Although effector function competent anti-CD47 mAbs, such as IgG1 C47B222-(CHO), demonstrate promising efficacy, a non-human primate study conducted with IgG1 and IgG2σ C47B222-(CHO) revealed that tolerability of anti-CD47 mAbs may be limited by effector function. Specifically, treatment of cynomolgus monkeys with two doses of 1 mg/kg IgG1 C47B222-(CHO) caused >40% reduction in RBC indices. In contrast, administration of IgG2σ C47B222-(CHO) at 1 and 10 mg/kg had minor impacts (~13% reduction) on RBC parameters. Cynomolgus monkeys mounted a compensatory response as evidenced by an increase in reticulocytes in response to IgG1 C47B222-(CHO) treatment that ultimately resulted in a return of red blood cell indices to levels comparable to PBS control upon ceasing treatment. However, the effects of continued treatment as well as higher-dose levels are not known. In addition, it is not clear if an optimal dosing strategy could be achieved that provides a therapeutic window with limited toxicity. Recent evidence by Liu et al. and Piccione et al.[27, 36] suggest that alternative treatment regiments or antibody targeting formats may circumvent the challenges associated with targeting CD47. For example, non-human primate studies conducted with an anti-CD47 mAb known as Hu5F9-G4 demonstrated that anemia was minimized and therapeutic dosing levels were achieved by administering a low priming dose to stimulate production of reticulocytes followed by a higher maintenance dose that resulted in sustained serum antibody levels.[27] Piccione et al.[36] proposed that an alternative approach to targeting CD47 could be to generate a bispecific antibody that combines a monovalent CD47 targeting arm with a tumor-specific antigen arm thereby potentially improving tumor cell selectivity and tolerability. A CD47 × CD20 antibody, which demonstrated tumor-selective binding, served as proof of concept for this approach. Interestingly, a combination effect was achieved through targeted antibody therapy and lowering the threshold for phagocytosis via CD47-SIRPα blockade.[32, 36]

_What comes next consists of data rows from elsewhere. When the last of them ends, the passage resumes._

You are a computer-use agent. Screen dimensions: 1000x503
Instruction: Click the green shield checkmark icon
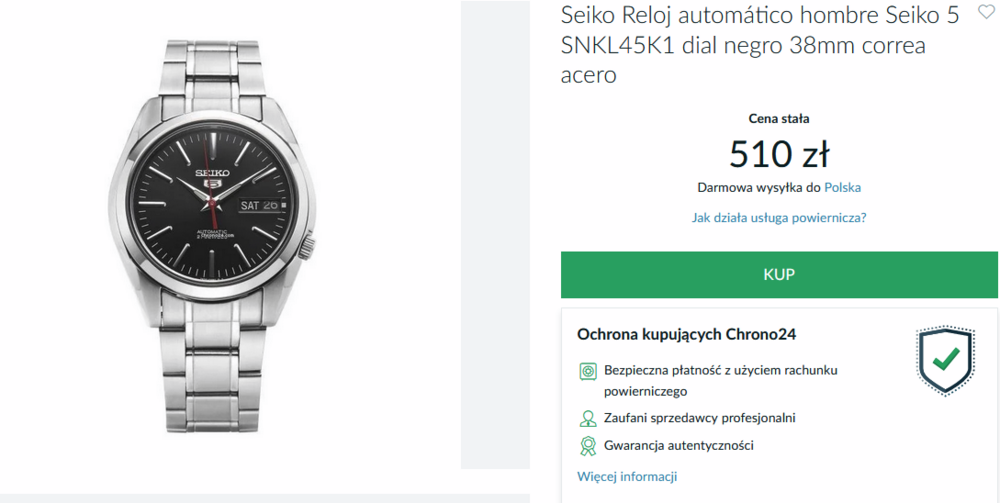coord(945,360)
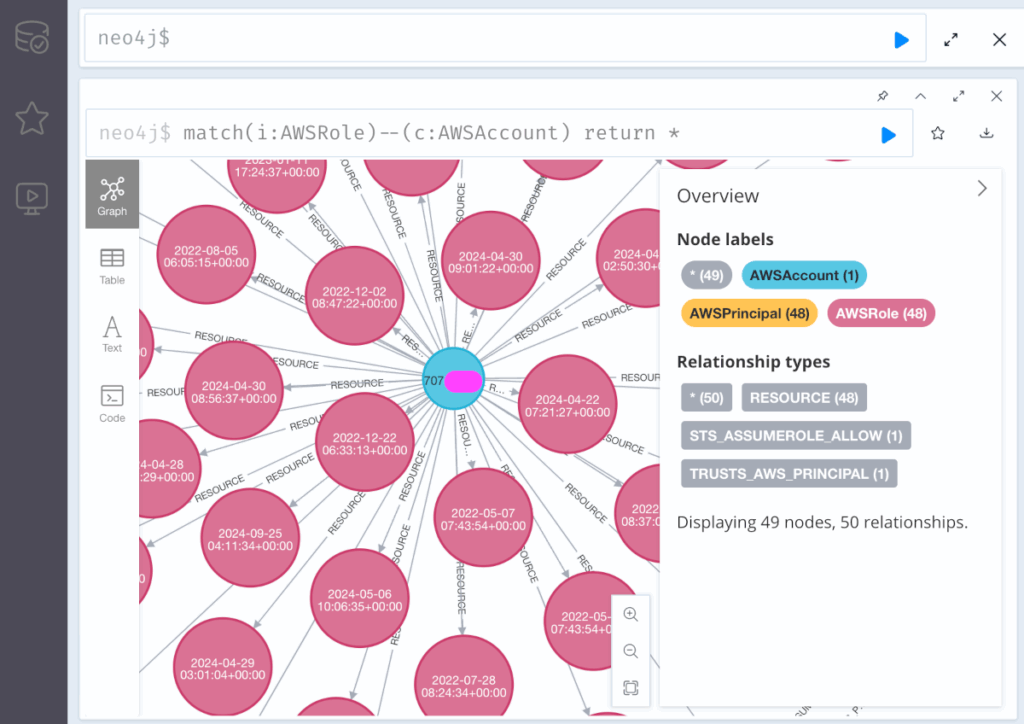This screenshot has height=724, width=1024.
Task: Fit graph to screen icon
Action: tap(630, 688)
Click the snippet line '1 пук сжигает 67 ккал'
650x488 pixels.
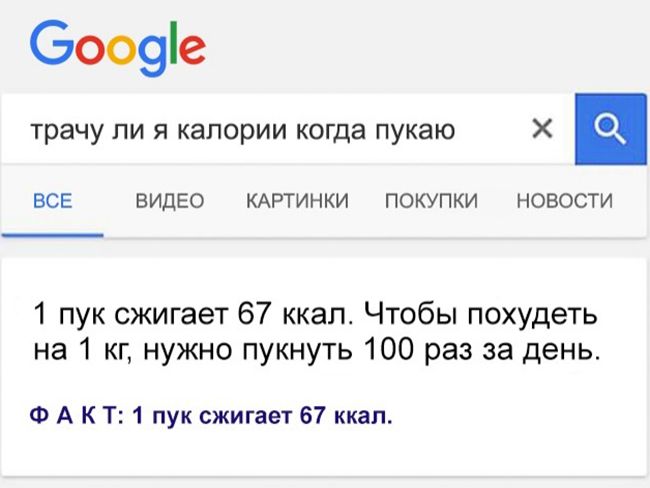coord(193,313)
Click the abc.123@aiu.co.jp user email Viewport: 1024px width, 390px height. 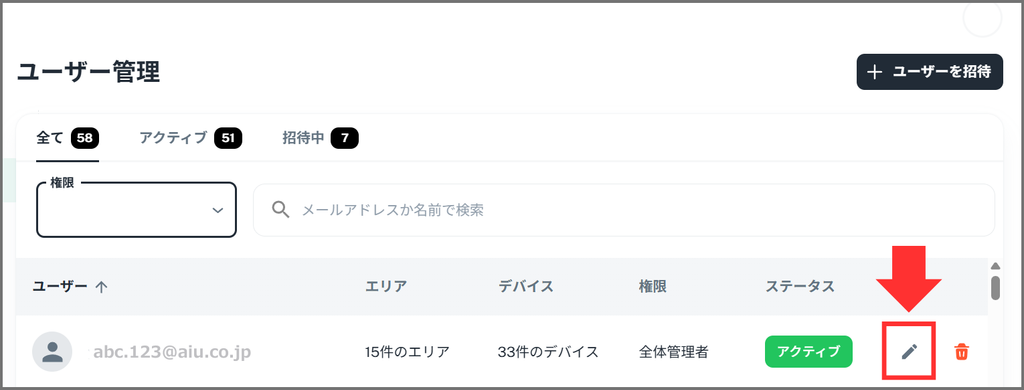(172, 352)
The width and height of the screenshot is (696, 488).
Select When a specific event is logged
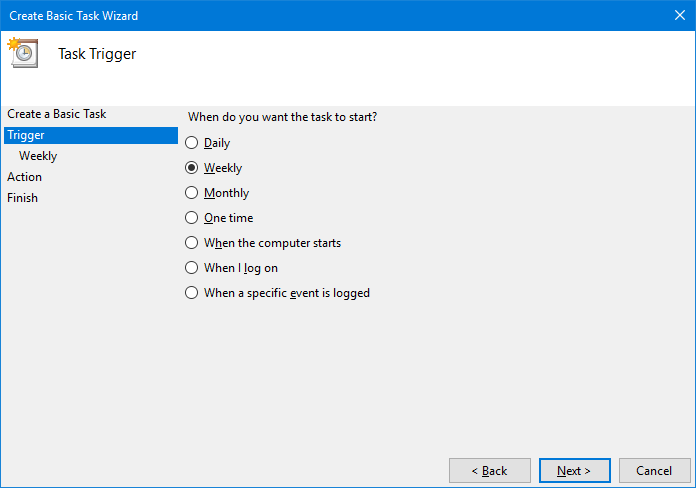click(x=191, y=293)
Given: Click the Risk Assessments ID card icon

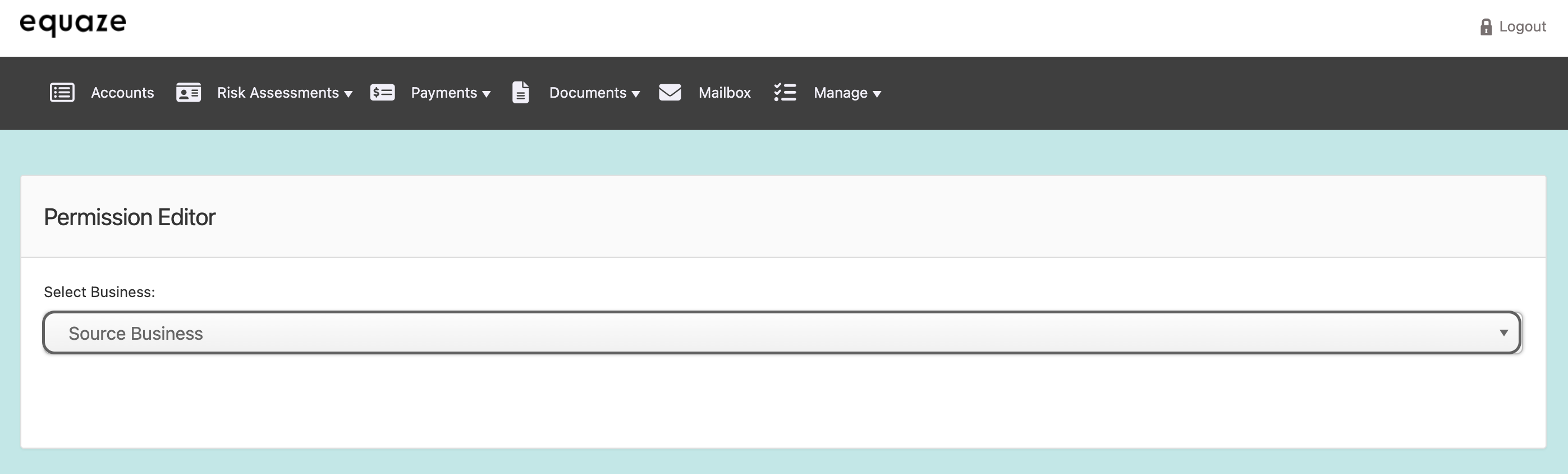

In conclusion, targeting CD47 in a monospecific antibody format is challenging as anti-tumor activity and tolerability of anti-CD47 mAbs are dependent on Fc effector function. Despite these findings, CD47 remains an intriguing therapeutic target and warrants further exploration of alternative approaches to use CD47 blockade to overcome immune evasion mechanisms established by cancer cells.